Task instructions
In the records below, the line with "The image size" and every line after it must be written out exactly; no pictures belong in the result.

Data under study
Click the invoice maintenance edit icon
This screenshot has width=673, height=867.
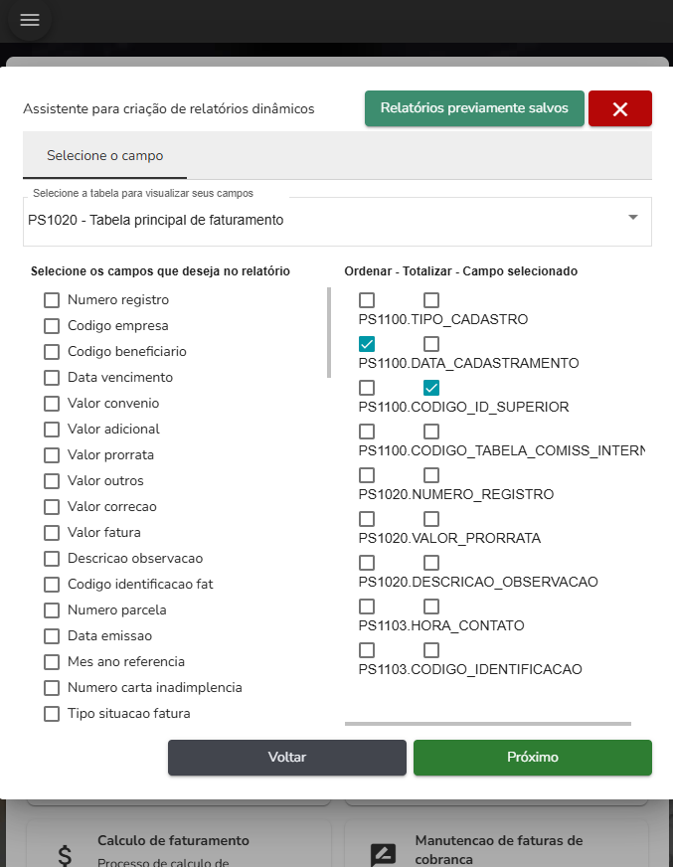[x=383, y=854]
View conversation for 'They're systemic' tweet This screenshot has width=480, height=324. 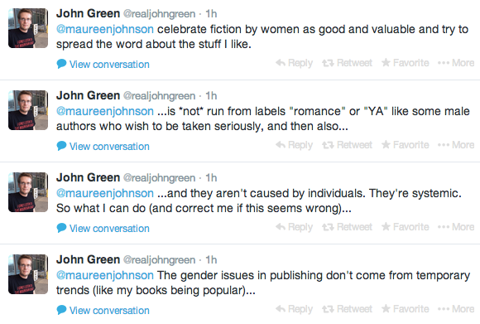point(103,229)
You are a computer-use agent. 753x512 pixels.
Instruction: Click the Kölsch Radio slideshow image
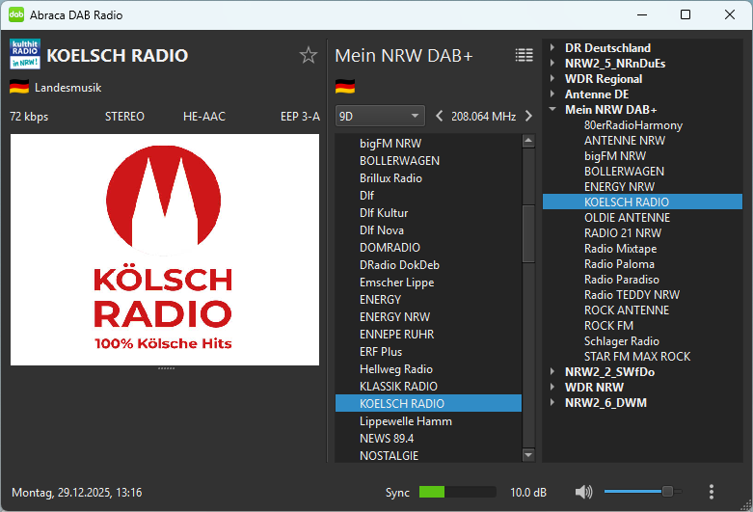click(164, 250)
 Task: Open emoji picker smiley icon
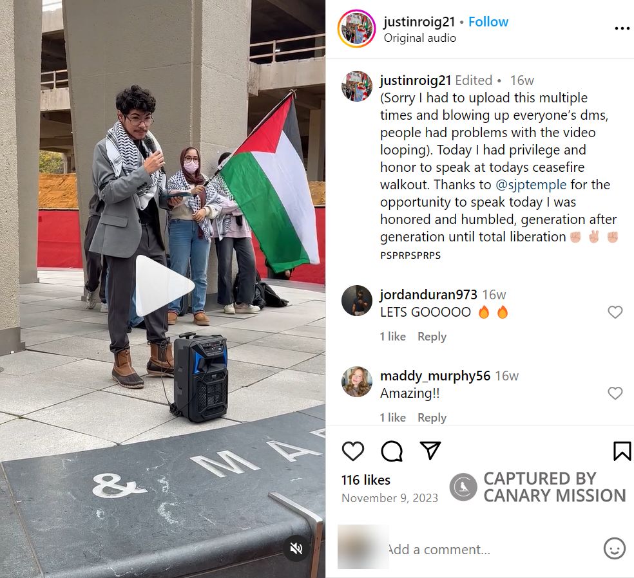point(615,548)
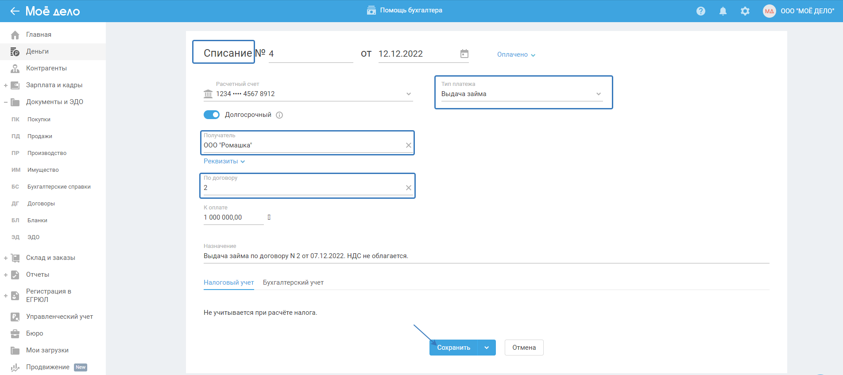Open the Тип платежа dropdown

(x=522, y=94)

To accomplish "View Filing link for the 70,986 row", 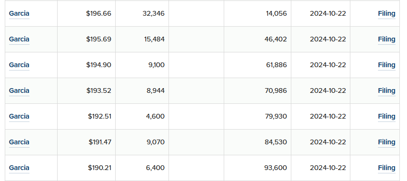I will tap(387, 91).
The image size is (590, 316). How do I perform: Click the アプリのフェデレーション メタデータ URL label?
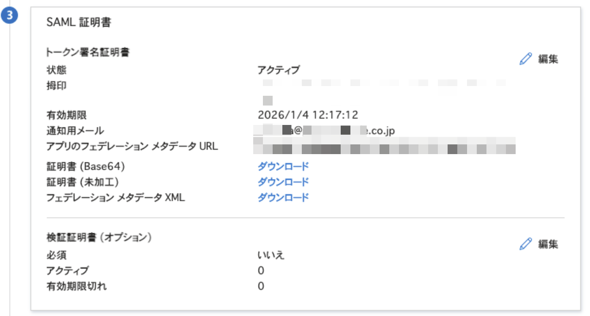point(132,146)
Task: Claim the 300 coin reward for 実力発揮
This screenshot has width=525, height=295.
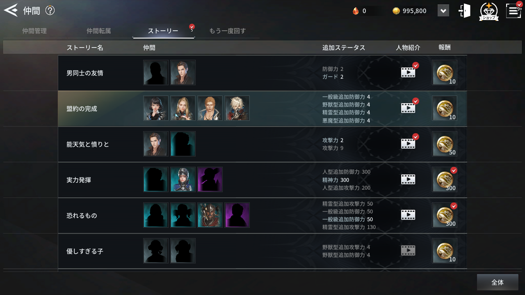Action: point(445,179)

Expected output
The image size is (590, 316). How do I perform: Click the アプリのフェデレーション メタデータ URL label?
point(132,146)
Task: Claim the 300 coin reward for 実力発揮
This screenshot has width=525, height=295.
Action: point(445,179)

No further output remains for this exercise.